Die Tatsache, dass das nun
analysierte genetische Material von Virus und Säugetier so eng
miteinander vermischt war - genug, um aus einem einzigen Tupfer
extrahiert zu werden - sei kein perfekter Beweis, wird die Virologin
Seema Lakdawala von der Emory University in "The Atlantic" zitiert. Es
sei ein wichtiger Schritt, habe aber nicht denselben Wert, als wenn
SARS-CoV-2 direkt aus einem Waschbärhund oder in der Virusprobe eines in
Wuhan zur Zeit des Ausbruchs verkauften Säugetiers nachgewiesen worden
wäre.
WHO-Chef kritisierte Chinas Informationspolitik
Der Chef der Weltgesundheitsorganisation (WHO), Tedros
Adhanom Ghebreyesus, sagte am Freitag: "Diese Daten liefern uns keine
endgültige Antwort auf die Frage, wie die Pandemie begonnen hat, aber
jede Information ist wichtig, um dieser Antwort näher zu kommen."
Der
WHO-Chef kritisierte Chinas Informationspolitik. "Diese Daten hätten
schon vor drei Jahren zur Verfügung gestellt werden können, und das
hätte auch passieren müssen. Wir rufen China erneut auf, transparent zu
sein, indem es Daten zur Verfügung stellt, und wir fordern China auf,
die nötigen Untersuchungen durchzuführen und über die Resultate zu
berichten."
Mögliche Hinweise zum Ursprung von Corona
Das zeitweise auf "Gisaid" verfügbare Material sei von
China inzwischen schon wieder gelöscht worden - warum, müsse man das
chinesische CDC fragen, sagte Corona-Expertin Maria van Kerkhove in
Genf. Nach ihren Angaben beweisen die Daten, dass Marderhunde auf dem
Markt gehandelt wurden. Das sei bisher zwar schon angenommen, aber nie
bestätigt worden. Offen bleibe, wo die Tiere herkamen, ob es sich um
Farmtiere oder wilde Tiere handelte. Zu betonen sei zudem, dass das
Virus nicht in einem Tier selbst nachgewiesen wurde.

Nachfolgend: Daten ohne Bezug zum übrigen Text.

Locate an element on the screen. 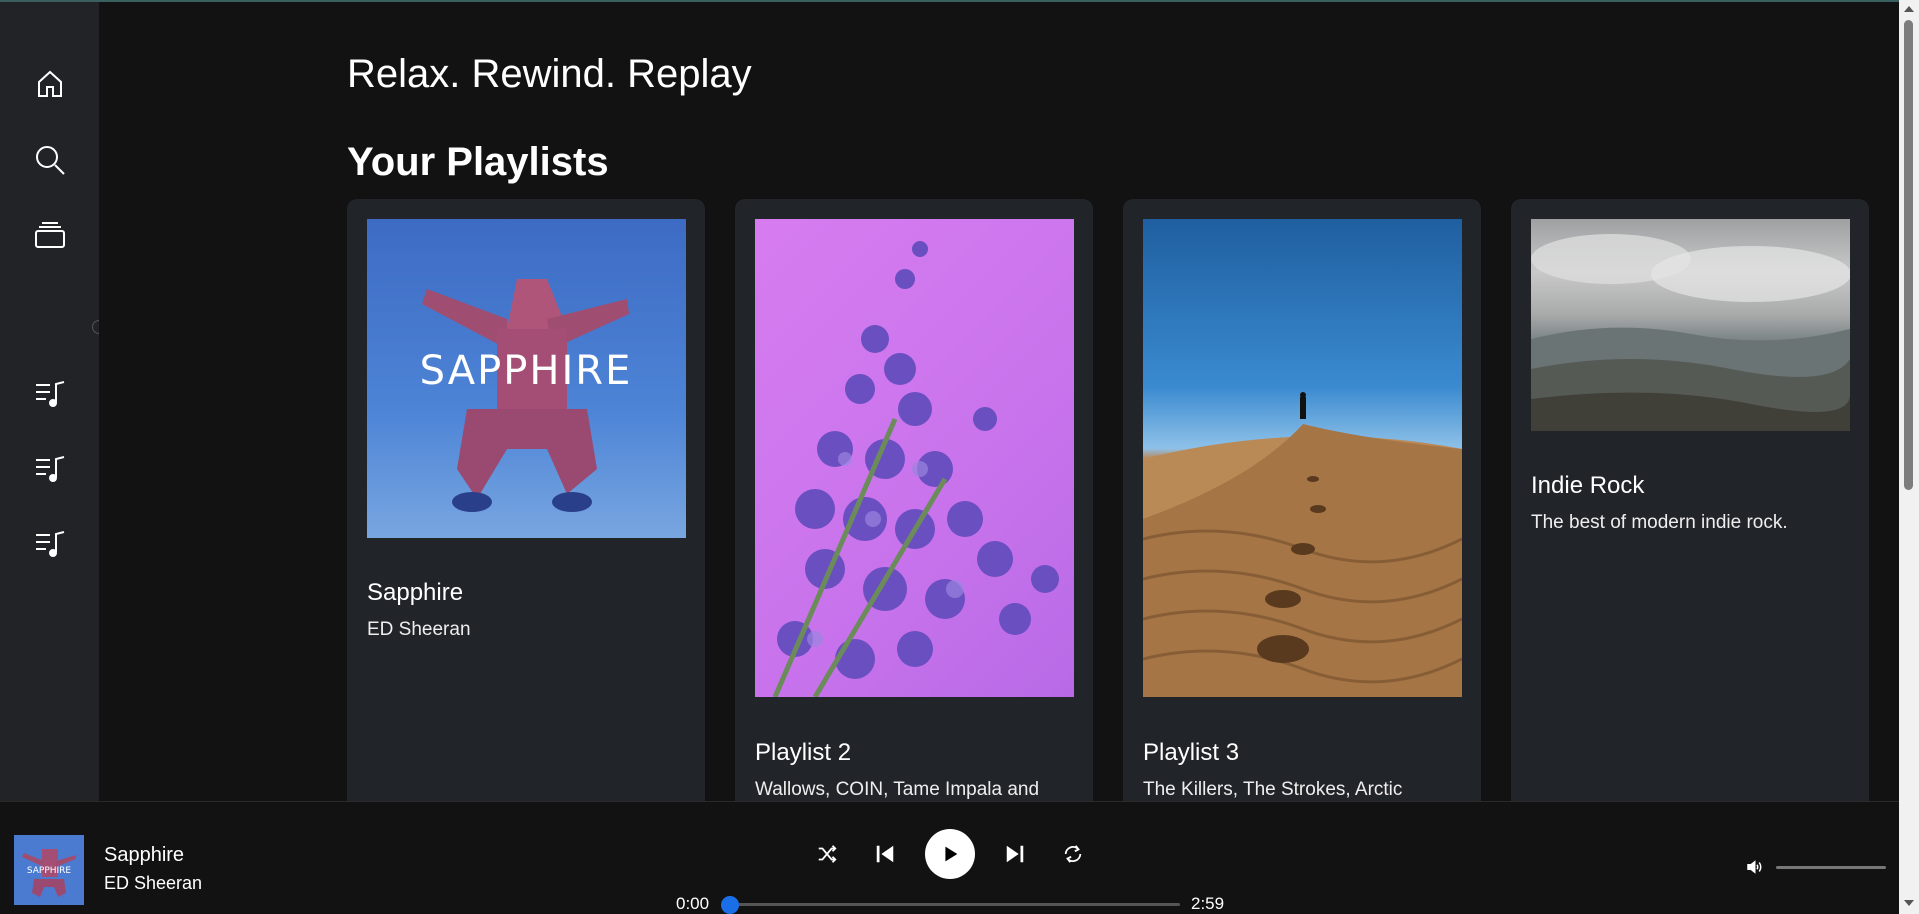  now-playing-art: SAPPHIRE is located at coordinates (49, 870).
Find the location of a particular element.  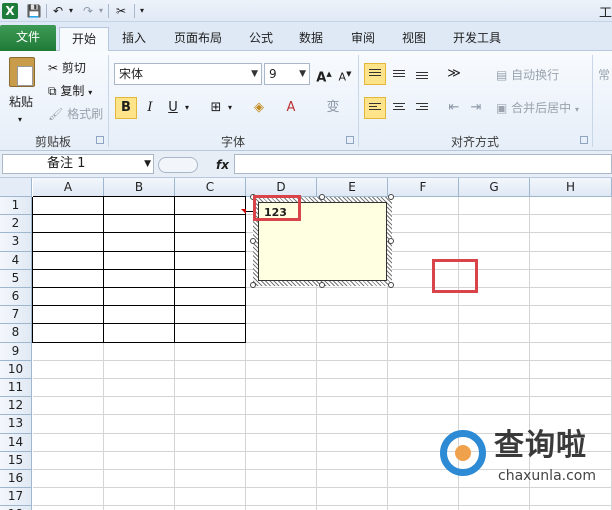

row-header-7: 7 is located at coordinates (16, 316).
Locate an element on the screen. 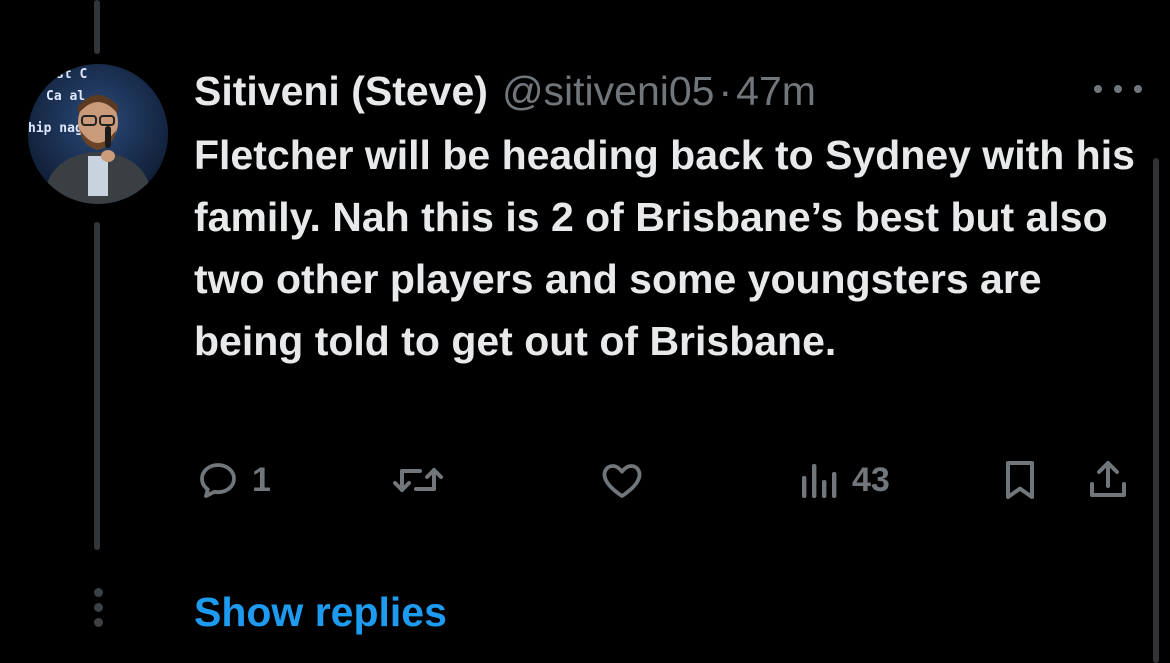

"Es ist ein bisschen erstaunlich, dass diese Daten erst jetzt erhoben wurden", teilte auch Fabian Leendertz vom Helmholtz Institut für One Health in Greifswald mit. Umweltproben auf das Erbgut von Tieren in der entsprechenden Gegend zu untersuchen, sei eigentlich eine Routinevorgehen. "Was jetzt fehlt ist, weiter rückwärts zu schauen - gibt es noch infizierte Zwischenwirte? Wo haben die Marderhunde (oder andere empfängliche Tiere, die dort gehandelt wurden) möglicherweise das Virus her?"